Another weather window was presenting itself, so we took to opportunity to make a jump to the next port of
East London, the only river harbor on the east coast.  Yachts can either tie up to the wall or anchor in the middle of the Buffalo river, we opted for the later.
Much to the children's dismay a weather window presented itself on Christmas day for us to go around the southern most point in Africa, Cape Agulhas.  Saying goodbye to our friends on s/v Double Dutch, Piet Hein, his son, and wife Tory.  They were just about to complete their seven year circumnavigation in Gordon's Bay.  Santa managed to find us in calm seas and conditions and the children awoke to presents on the galley table.
Inviting all the cruising yachts from both Tuza Gazi Marina and Zululand, along with the local friends we met.  A Braai really isn't about the food you cook, but the company you enjoy it with.
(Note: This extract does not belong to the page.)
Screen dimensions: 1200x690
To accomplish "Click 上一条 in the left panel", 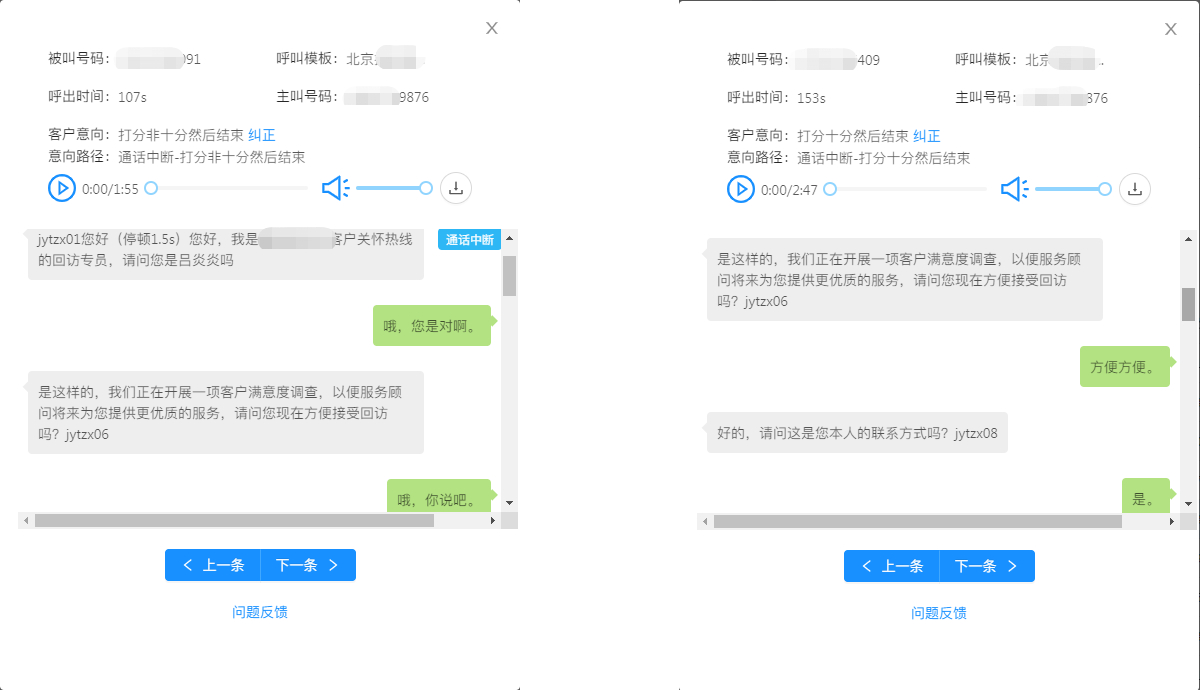I will (x=212, y=565).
Pictured above is Drake with Duncan from s/v Moose.  He is wearing a new Brazilian Football Jersey that Karin & Russ off s/v Moonwalker kindly gave him.  When we check into Brazil in the next couple of months, I'll make sure Drake is sporting his new gear! 

Deligently checking the
weather we finally had a window to work our way down the treacherous east coast, with nicknames such as the wild coast, the windy coast and the ship wreck coast.  Appropriately named, as this part of the South African coast is renowned for the presense of abnormal waves, with the strong Agulhas current flowing south, sometimes up to six knots or more.  Our charts reflected over 100 ship wrecks in this area.  Leaving  Richards Bay with predicted fine weather, we were cruising along with a two knot current in our favor. The weather announcment came over the VHF and forecasted a "light" southerly that would come at us about 0800.  Well light southerly against the Agulhas current is one thing,  thirty plus knots of wind directly opposed to the current builds up quick, steep seas very rapidly.  Immediatley we realized that the strenghth of the southerly was not going to abate so we pointed Blue Sky directly to land and worked our way out of the current as quickly as we could.  It took us three hours of pounding to make it out of the current, thus decreasing the size of the waves.  Closer in towards shore the current actually counters and thus the chance of freak abnormal waves are reduced.  Now we know why this is called the wild coast. Having only a small weather window we decided to pull into Durban to await the next one to venture further south, anchoring just off Point Yacht Club
The day before we left Richards Bay to begin our voyage around the bottom of Africa we had a "braai" for Drake's 10th birthday.  The Zululand Yacht Club has huge lawns that are dotted with Bar-B-Que "braai" cook stations.  Along with a resident Hippo who will occassionaly surface in the middle of the harbor.
Durban was a large city compared to Richards Bay.  Through friends we met in Richards Bay we were introduced to Biff Ribbink, who graciously drove us around Durban showing us the sights.  He is very involved with the lifesaving club, and was launching a new boat he built for them.
The next stop for Blue Sky along the east coast was Mossel Bay, where there is a protected anchorge, except in a SE gale.  The terrain drastically changes from the rolling hills we have been experiencing to mountains. We immediately felt at home here, it is a small beach/surf community, which reminded us of Redondo Beach.   The Mossel Bay Yacht club was friendly and accommodating. One of the highlights was visiting the museum, which housed the first post office in South Africa.  Above, Phoebe and Drake stand below the Post Office Tree, where a sailor placed a message in a shoe under the tree warning of dangers on the route north.  The museum also had a replica of the famous Portuguese explorer Bartholomeu Dias, Caravel ship.  He sailed into Mossel bay in the 1400's and discovered a fresh water spring, pictured right, where they could replenish their stores.  This later became a routine stop for mariners.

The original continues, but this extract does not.